**CONSEGNA A:** Disponi come elenco JSON di stringhe, una per riga e senza righe vuote, le righe dei record a partire da quella che contiene "Switch to the Marketplace" e proseguendo fino a quella che contiene "Click the Вывод", entrambe comprese.

Il Messaggero, 25 febbraio 2020
Ricordo di Giambattista Bodoni, nato il 26 febbraio 1740
Immaginate una pagina sovraccarica di titoli, sottotitoli, stemmi, ghirigori grafici, interminabili ringraziamenti ai benigni Signori cui quella stessa pagina è destinata, e avvertimenti e note riassuntive. Immaginate, cioè, il frontespizio di un libro stampato tra la seconda metà del Quindicesimo secolo (epoca in cui furono inventati i caratteri mobili) e l’inizio del Diciottesimo, e mettetelo a confronto con la pagina che apre un volume uscito dalla finezza e dalla sapienza grafica di Giambattista Bodoni. È come se un’intera squadra addetta alle pulizie si fosse data da fare per spazzare e mettere ordine in un ufficio, in un appartamento, in un condominio. Il frontespizio che prima appariva soffocato da un’infinità di scritte e di segni grafici, ora ha l’aspetto di un ambiente sgombro, pulito, arioso. Il tipografo Bodoni è un talento artistico come soltanto l’Italia ha prodotto; anzi, è giusto definirlo artista sommo, perché nessuno come lui ha dato a una semplice lettera dell’alfabeto, la grazia, l’eleganza e la forza di un’opera d’arte.

**DATI DELL'ESERCIZIO:**
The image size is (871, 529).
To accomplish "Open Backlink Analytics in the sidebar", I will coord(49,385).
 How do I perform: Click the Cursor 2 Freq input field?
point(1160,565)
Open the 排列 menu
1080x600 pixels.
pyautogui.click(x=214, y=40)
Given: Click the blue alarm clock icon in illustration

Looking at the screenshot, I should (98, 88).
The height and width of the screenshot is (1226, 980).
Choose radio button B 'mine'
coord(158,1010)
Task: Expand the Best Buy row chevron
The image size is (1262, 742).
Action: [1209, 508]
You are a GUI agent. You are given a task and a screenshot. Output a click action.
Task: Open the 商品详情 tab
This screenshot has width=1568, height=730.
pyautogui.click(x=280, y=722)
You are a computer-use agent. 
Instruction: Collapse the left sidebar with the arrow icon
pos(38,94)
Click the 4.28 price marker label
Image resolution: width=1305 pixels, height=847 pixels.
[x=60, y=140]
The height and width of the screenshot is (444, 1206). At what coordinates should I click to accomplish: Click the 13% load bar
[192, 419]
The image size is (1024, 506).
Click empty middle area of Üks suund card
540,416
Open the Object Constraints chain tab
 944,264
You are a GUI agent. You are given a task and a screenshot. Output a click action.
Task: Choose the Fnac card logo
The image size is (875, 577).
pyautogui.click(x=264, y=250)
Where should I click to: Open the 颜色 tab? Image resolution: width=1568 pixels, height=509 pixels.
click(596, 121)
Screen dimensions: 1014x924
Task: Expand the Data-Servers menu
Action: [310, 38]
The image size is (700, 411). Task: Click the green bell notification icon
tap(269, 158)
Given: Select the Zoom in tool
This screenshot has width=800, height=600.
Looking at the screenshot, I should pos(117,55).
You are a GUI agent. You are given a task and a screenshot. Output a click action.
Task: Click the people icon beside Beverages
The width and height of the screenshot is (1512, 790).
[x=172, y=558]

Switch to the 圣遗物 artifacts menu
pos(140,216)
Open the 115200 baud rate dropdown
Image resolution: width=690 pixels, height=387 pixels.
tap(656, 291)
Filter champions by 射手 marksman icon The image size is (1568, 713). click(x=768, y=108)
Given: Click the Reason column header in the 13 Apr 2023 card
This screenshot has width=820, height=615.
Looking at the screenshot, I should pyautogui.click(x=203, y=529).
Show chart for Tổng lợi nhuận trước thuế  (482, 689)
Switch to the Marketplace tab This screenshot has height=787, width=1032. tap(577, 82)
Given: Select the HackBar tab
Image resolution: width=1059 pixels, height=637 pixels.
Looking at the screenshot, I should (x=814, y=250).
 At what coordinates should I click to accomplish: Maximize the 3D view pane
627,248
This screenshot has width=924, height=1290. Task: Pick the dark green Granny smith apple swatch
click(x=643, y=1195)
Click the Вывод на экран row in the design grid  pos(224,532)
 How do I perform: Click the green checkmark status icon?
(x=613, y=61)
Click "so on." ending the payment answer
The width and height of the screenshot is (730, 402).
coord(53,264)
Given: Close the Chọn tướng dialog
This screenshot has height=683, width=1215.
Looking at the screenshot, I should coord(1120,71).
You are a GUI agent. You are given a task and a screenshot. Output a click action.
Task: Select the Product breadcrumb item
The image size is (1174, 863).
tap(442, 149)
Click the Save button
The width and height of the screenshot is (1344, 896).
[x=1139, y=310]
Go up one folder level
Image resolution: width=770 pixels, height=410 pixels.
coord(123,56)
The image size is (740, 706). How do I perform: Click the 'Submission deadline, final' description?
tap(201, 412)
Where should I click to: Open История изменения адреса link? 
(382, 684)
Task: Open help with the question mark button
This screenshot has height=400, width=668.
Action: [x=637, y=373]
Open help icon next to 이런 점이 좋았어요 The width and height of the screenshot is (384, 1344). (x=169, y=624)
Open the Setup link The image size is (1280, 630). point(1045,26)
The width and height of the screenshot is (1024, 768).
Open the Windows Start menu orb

**CONSEGNA B:** Secondo l'articolo su Giambattista Bodoni, in che data è nato il tipografo?

**SOLUZIONE A:**
[
  "Switch to the Marketplace tab This screenshot has height=787, width=1032. tap(577, 82)",
  "Given: Select the HackBar tab",
  "Image resolution: width=1059 pixels, height=637 pixels.",
  "Looking at the screenshot, I should (x=814, y=250).",
  " At what coordinates should I click to accomplish: Maximize the 3D view pane",
  "627,248",
  "This screenshot has width=924, height=1290. Task: Pick the dark green Granny smith apple swatch",
  "click(x=643, y=1195)",
  "Click the Вывод на экран row in the design grid  pos(224,532)"
]

**SOLUZIONE B:** Il 26 febbraio 1740.